### REQUIRED WORK
Return only the stretch of the material below that begins with the line containing "Given: Click the red copy entry icon" and ends with the line containing "This screenshot has height=340, width=1568.", exactly; both of those lines belong to it.

RECORDS SHOWN: Begin

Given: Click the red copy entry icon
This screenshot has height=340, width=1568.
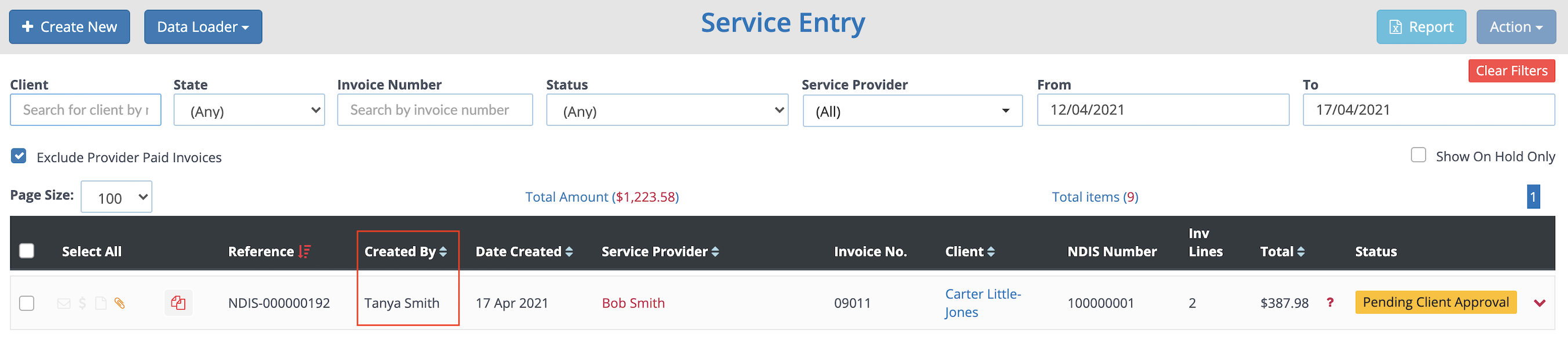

RECORDS SHOWN: End
RECORDS SHOWN: Begin

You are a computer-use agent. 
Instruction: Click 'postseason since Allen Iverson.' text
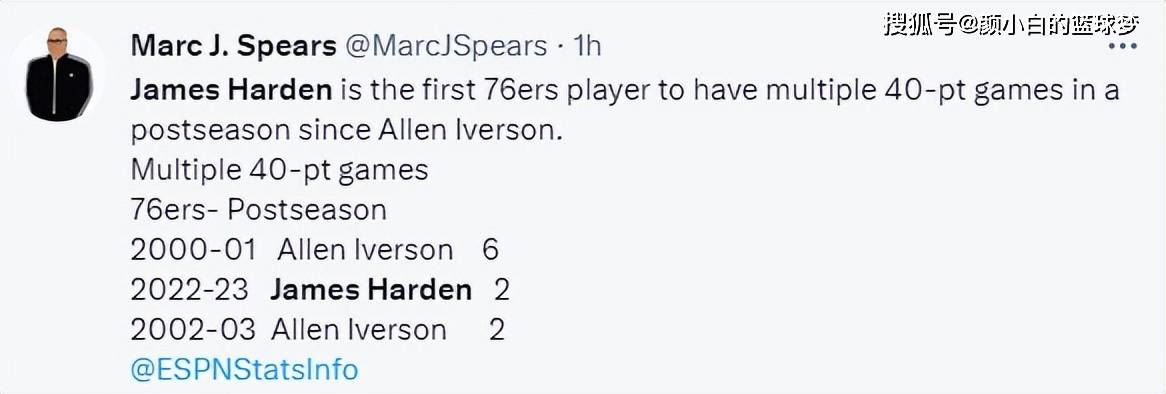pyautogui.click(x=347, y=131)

RECORDS SHOWN: End
RECORDS SHOWN: Begin

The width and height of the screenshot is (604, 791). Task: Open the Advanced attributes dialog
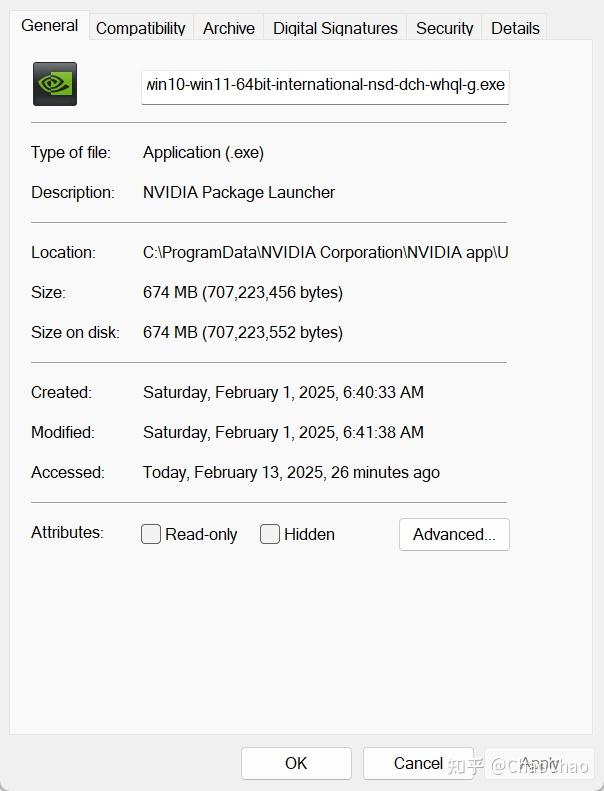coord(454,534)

RECORDS SHOWN: End

### WRITTEN REPLY
Given: Click the red copy entry icon
This screenshot has height=340, width=1568.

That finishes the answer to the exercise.